We rely on accuracy when it comes to criminal convictions, especially since each subsequent incident shows that the offender probably hasn’t learned from their mistake or mistakes. That’s why the recent Mississippi DUI fatality case is such a shock, because we assume that by the time a person has five or more criminal drunk driving convictions, they’re no longer able to repeat their crimes. They’re in jail or have had extensive rehabilitation or something to stop them.

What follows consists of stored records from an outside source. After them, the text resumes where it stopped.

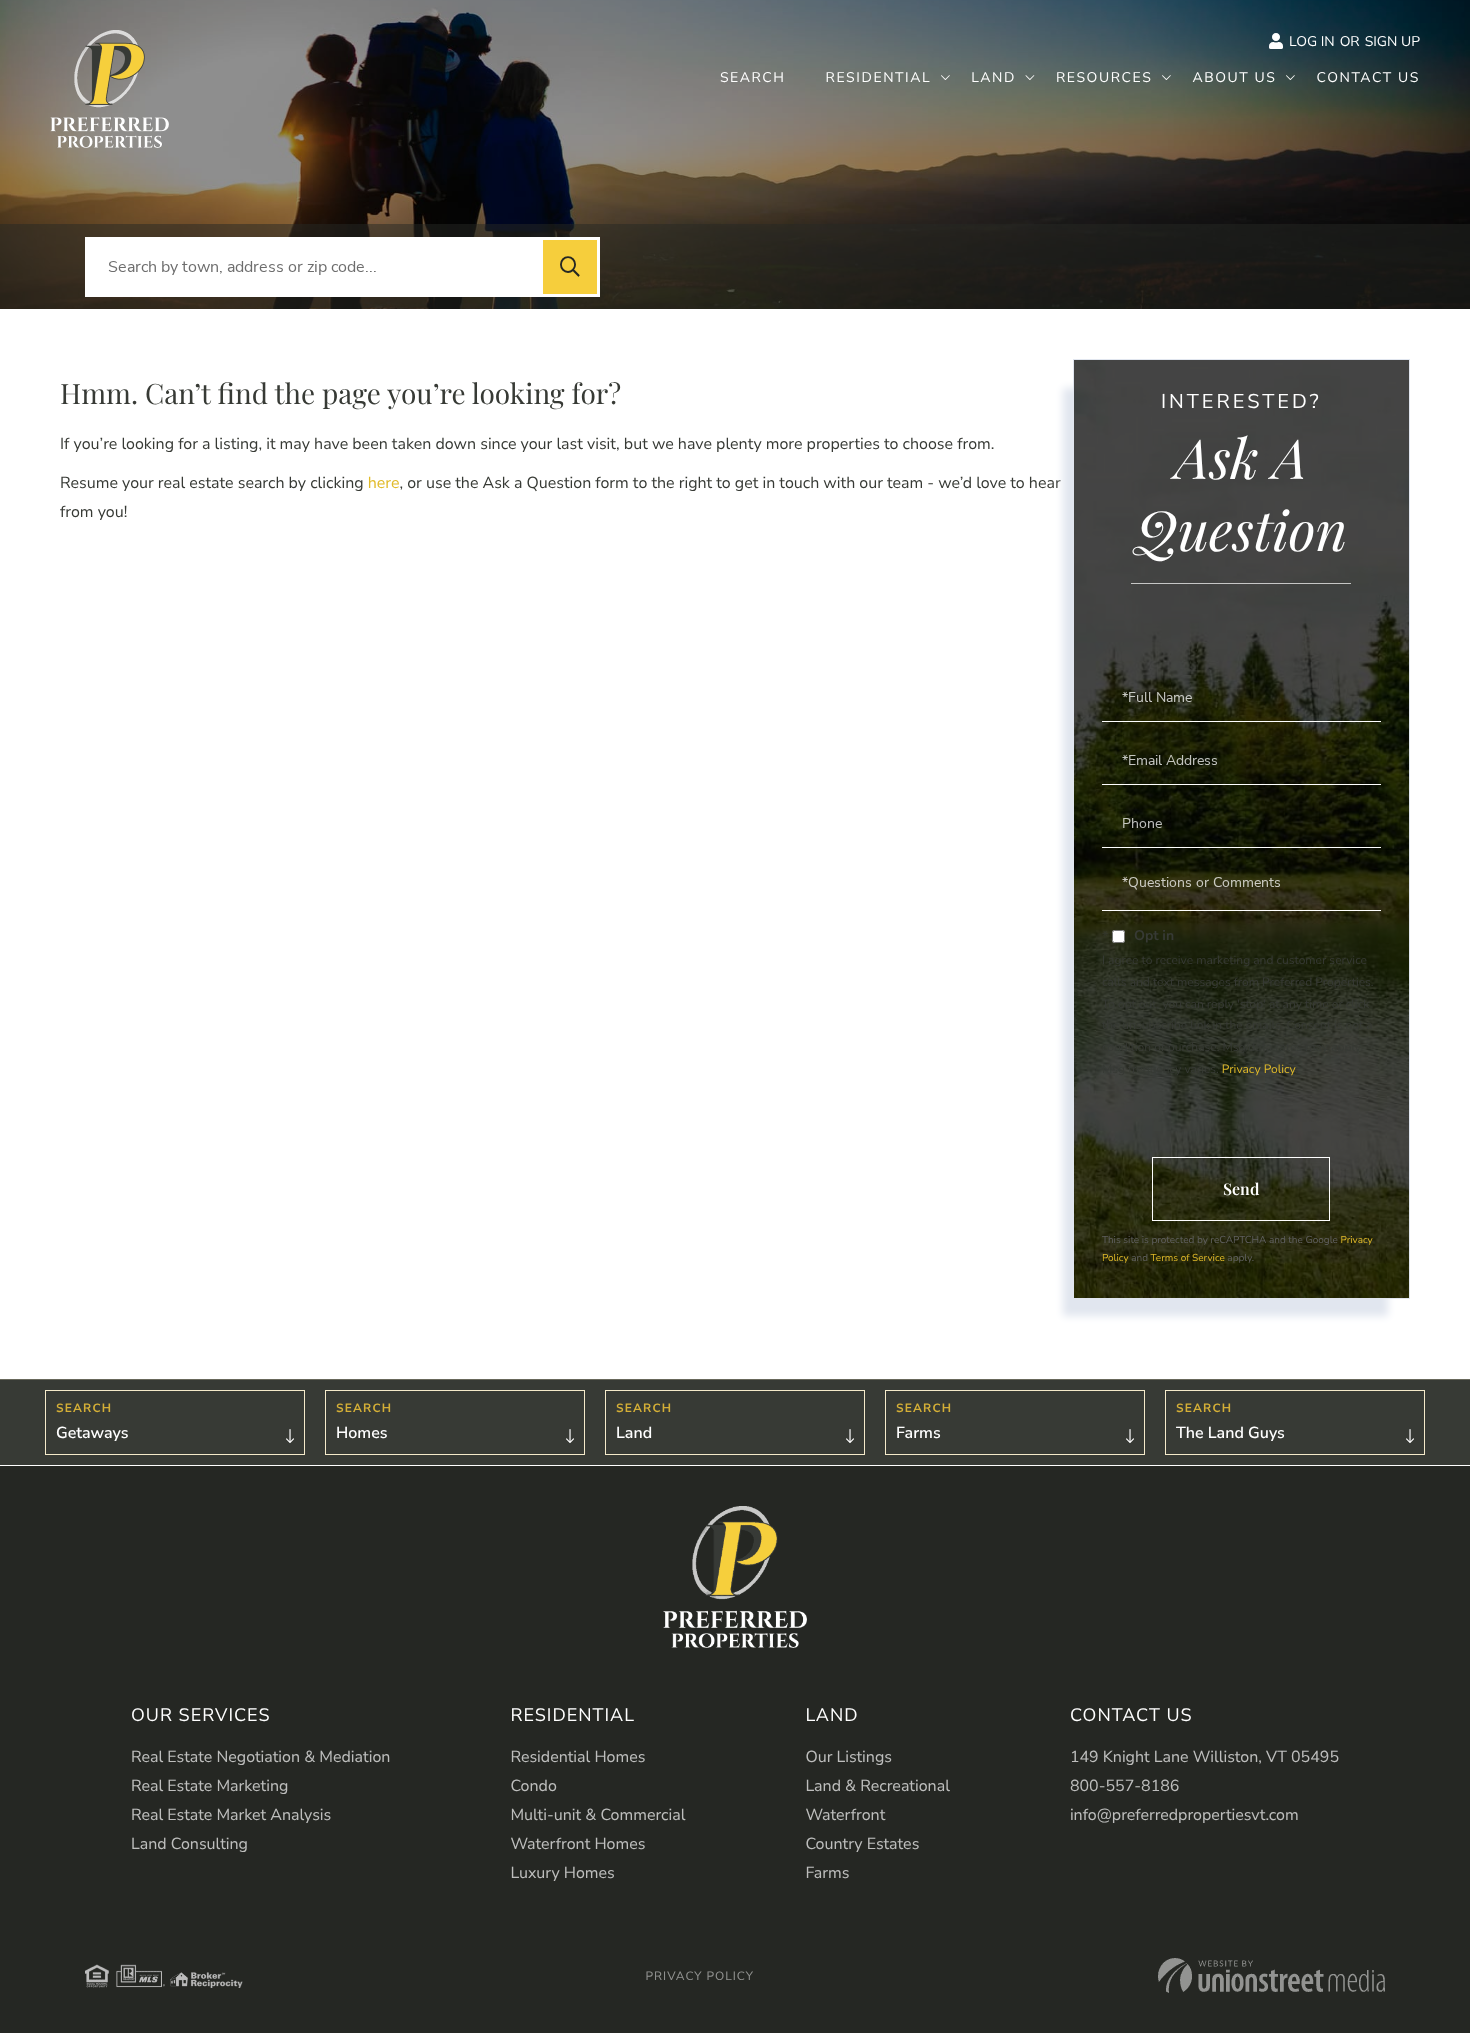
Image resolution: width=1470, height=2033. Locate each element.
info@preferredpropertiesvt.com (1184, 1815)
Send (1241, 1188)
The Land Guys (1230, 1433)
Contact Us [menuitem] (1368, 77)
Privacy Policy (1258, 1070)
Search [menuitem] (753, 77)
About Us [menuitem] (1234, 77)
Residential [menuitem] (879, 77)
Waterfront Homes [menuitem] (577, 1844)
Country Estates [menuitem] (862, 1844)
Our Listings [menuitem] (848, 1757)
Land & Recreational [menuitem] (877, 1786)
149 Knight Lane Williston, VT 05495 (1204, 1757)
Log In (1312, 41)
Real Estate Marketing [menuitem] (209, 1786)
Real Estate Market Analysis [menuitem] (231, 1815)
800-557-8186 (1125, 1786)
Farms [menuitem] (827, 1873)
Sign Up (1392, 41)
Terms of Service (1188, 1258)
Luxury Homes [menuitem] (562, 1873)
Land (634, 1433)
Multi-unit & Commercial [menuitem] (597, 1815)
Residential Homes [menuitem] (577, 1757)
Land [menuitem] (993, 77)
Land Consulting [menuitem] (189, 1844)
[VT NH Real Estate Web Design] (1271, 1975)
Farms (918, 1433)
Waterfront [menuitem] (845, 1815)
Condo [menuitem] (533, 1786)
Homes (362, 1433)
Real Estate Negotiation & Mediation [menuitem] (260, 1757)
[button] (570, 267)
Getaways (92, 1433)
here (384, 483)
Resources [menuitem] (1104, 77)
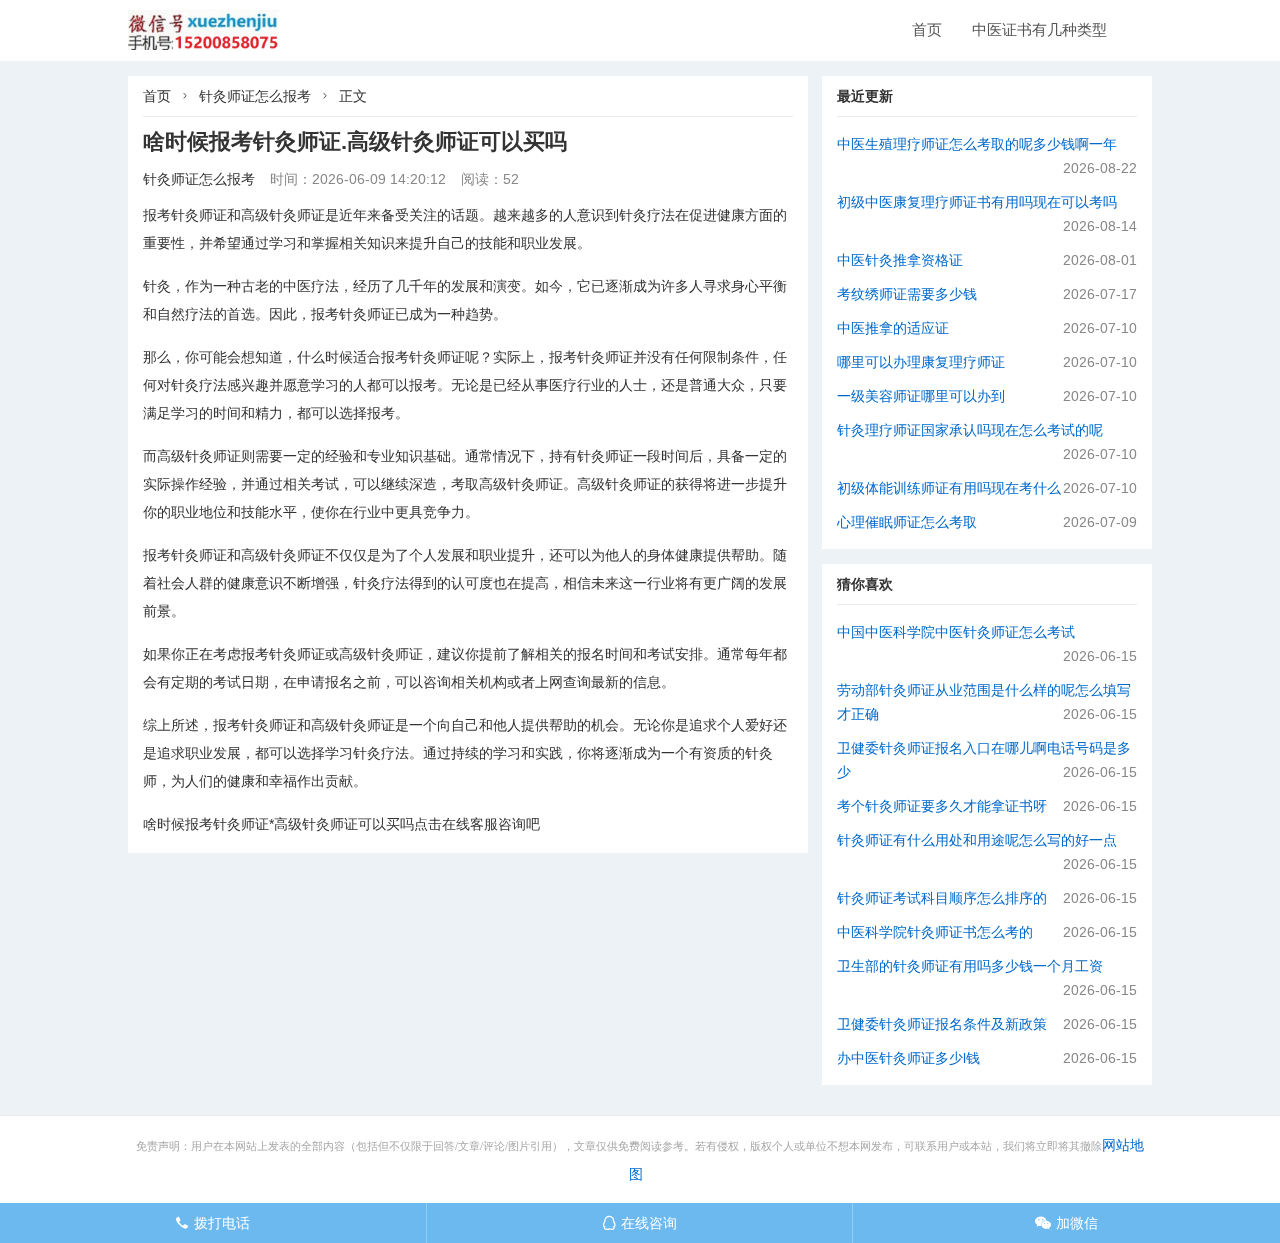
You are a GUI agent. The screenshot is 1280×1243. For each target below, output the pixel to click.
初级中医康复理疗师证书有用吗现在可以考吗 (977, 202)
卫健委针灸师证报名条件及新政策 (942, 1024)
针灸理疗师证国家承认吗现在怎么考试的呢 (970, 430)
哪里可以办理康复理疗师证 (921, 362)
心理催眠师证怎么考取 (907, 522)
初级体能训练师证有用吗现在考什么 (949, 488)
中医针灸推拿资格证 (900, 260)
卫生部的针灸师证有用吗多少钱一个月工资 (970, 966)
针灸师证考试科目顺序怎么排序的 (942, 898)
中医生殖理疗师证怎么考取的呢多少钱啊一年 (977, 144)
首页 (927, 29)
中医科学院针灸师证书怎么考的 (935, 932)
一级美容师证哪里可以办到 (921, 396)
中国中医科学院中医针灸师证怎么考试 (956, 632)
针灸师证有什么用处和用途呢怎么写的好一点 (977, 840)
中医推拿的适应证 (893, 328)
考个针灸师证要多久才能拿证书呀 (942, 806)
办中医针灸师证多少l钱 (908, 1058)
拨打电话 (212, 1223)
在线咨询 (639, 1223)
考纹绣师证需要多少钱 (907, 294)
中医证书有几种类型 (1039, 29)
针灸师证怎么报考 (255, 96)
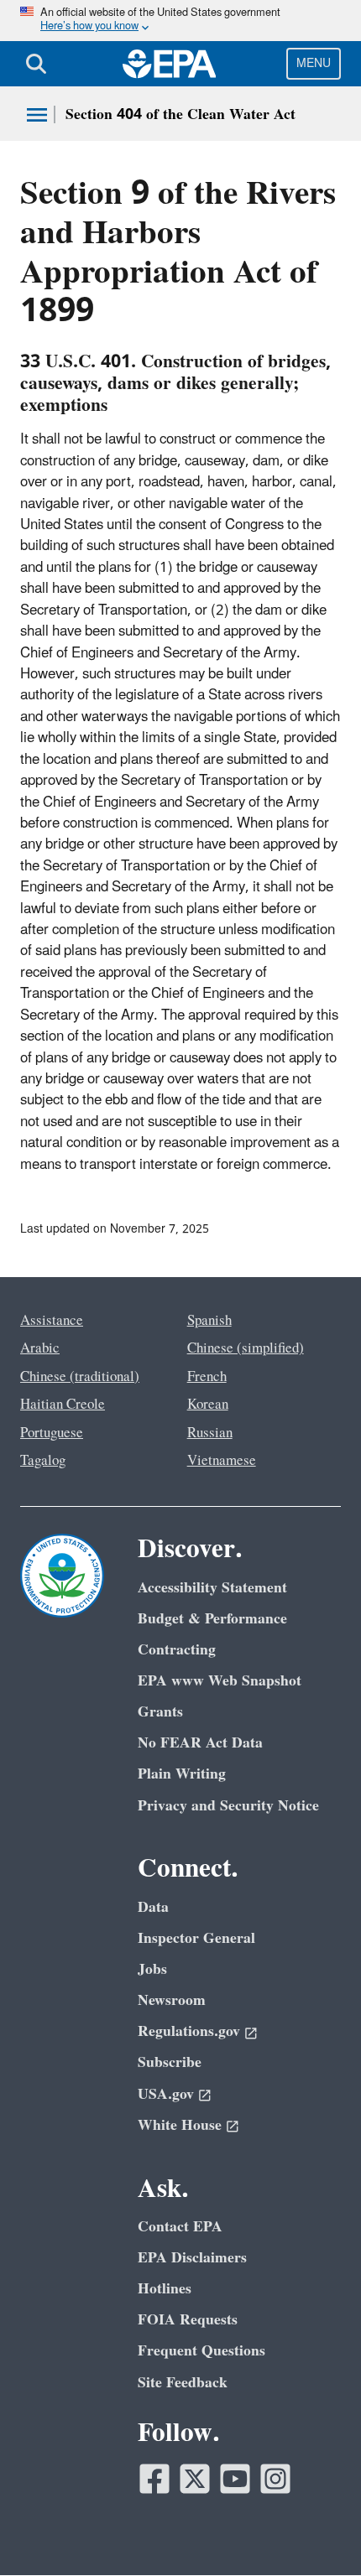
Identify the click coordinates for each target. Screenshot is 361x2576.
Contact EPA (180, 2227)
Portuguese (51, 1433)
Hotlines (164, 2289)
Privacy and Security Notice (228, 1806)
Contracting (177, 1650)
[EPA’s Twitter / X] (195, 2479)
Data (153, 1907)
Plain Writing (182, 1774)
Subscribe (169, 2062)
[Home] (169, 63)
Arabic (40, 1348)
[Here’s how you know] (180, 20)
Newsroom (172, 2000)
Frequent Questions (201, 2351)
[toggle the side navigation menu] (37, 114)
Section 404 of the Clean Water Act (180, 114)
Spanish (209, 1321)
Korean (207, 1404)
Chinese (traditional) (79, 1377)
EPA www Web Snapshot (219, 1681)
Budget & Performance (212, 1619)
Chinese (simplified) (245, 1348)
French (207, 1377)
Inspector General (196, 1938)
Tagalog (42, 1461)
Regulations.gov (189, 2031)
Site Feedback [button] (183, 2383)
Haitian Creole (62, 1404)
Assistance (51, 1321)
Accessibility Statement (212, 1588)
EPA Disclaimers (192, 2258)
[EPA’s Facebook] (154, 2479)
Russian (210, 1433)
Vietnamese (221, 1461)
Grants (160, 1712)
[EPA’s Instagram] (275, 2479)
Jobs (152, 1969)
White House (180, 2125)
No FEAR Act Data (200, 1743)
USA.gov (166, 2094)
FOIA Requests (188, 2320)
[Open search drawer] (36, 64)
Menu (313, 63)
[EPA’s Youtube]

Tragically, that was not the case this time. Due to administrative or clerical errors, each drunk driving offense the offender committed that should have been on his record was not. Instead, each Mississippi DUI was considered a first offense, triggering the least restrictive consequences. That happened five times. But that also means that those subsequent convictions, which could have triggered an ignition interlock requirement, did not. The offender would have been using an ignition interlock device and might not have reoffended.
Mississippi isn’t the only state with a problem tracking its DUI convictions. Oklahoma recently passed a new law that consolidates DUI information statewide, closing up similar opportunities for a person to accrue multiple first-offense drunk driving convictions, instead of an accurate list of subsequent offenses.
Because of these (and other) tragedies, the DUI Reporting Act of 2016 has been introduced by U.S. Rep. Steve Cohen (D-Tennessee) and U.S. Rep. Steve Chabot (R-Ohio). The bill contains incentives to encourage the reporting of every Mississippi DUI arrest and conviction record to National Crime Information Center (NCIC). If passed, we can all rest easier knowing that dangerous, habitual drunk drivers will have their crimes accurately counted and the appropriate measures taken to ensure our safety from that day forward.